Abstract:Existing promptable segmentation methods in the medical imaging field primarily consider either textual or visual prompts to segment relevant objects, yet they often fall short when addressing anomalies in medical images, like tumors, which may vary greatly in shape, size, and appearance. Recognizing the complexity of medical scenarios and the limitations of textual or visual prompts, we propose a novel dual-prompt schema that leverages the complementary strengths of visual and textual prompts for segmenting various organs and tumors. Specifically, we introduce CAT, an innovative model that Coordinates Anatomical prompts derived from 3D cropped images with Textual prompts enriched by medical domain knowledge.
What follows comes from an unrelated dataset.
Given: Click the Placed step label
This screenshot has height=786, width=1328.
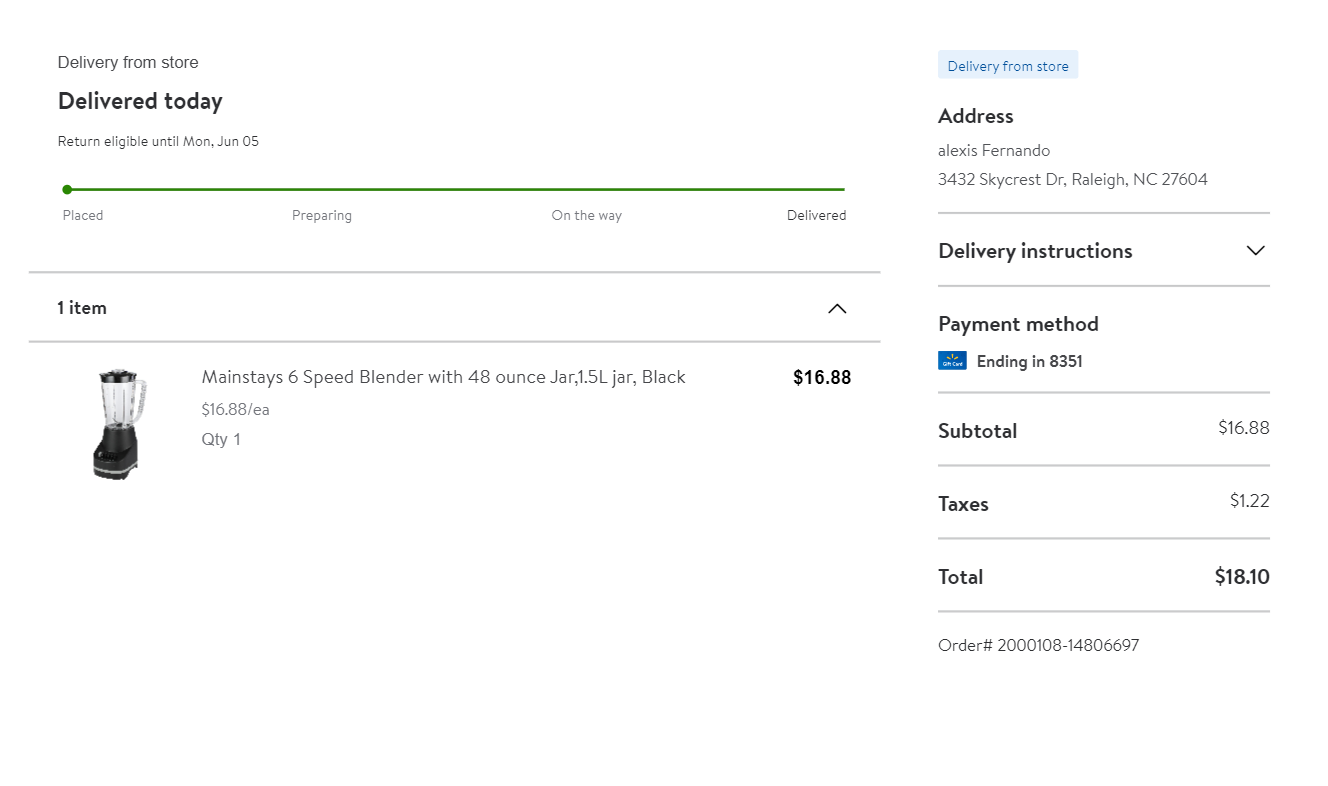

The model architecture adopts a general query-based design, where prompt queries facilitate segmentation queries for mask prediction. To synergize two types of prompts within a unified framework, we implement a ShareRefiner, which refines both segmentation and prompt queries while disentangling the two types of prompts. Trained on a consortium of 10 public CT datasets, CAT demonstrates superior performance in multiple segmentation tasks. Further validation on a specialized in-house dataset reveals the remarkable capacity of segmenting tumors across multiple cancer stages. This approach confirms that coordinating multimodal prompts is a promising avenue for addressing complex scenarios in the medical domain.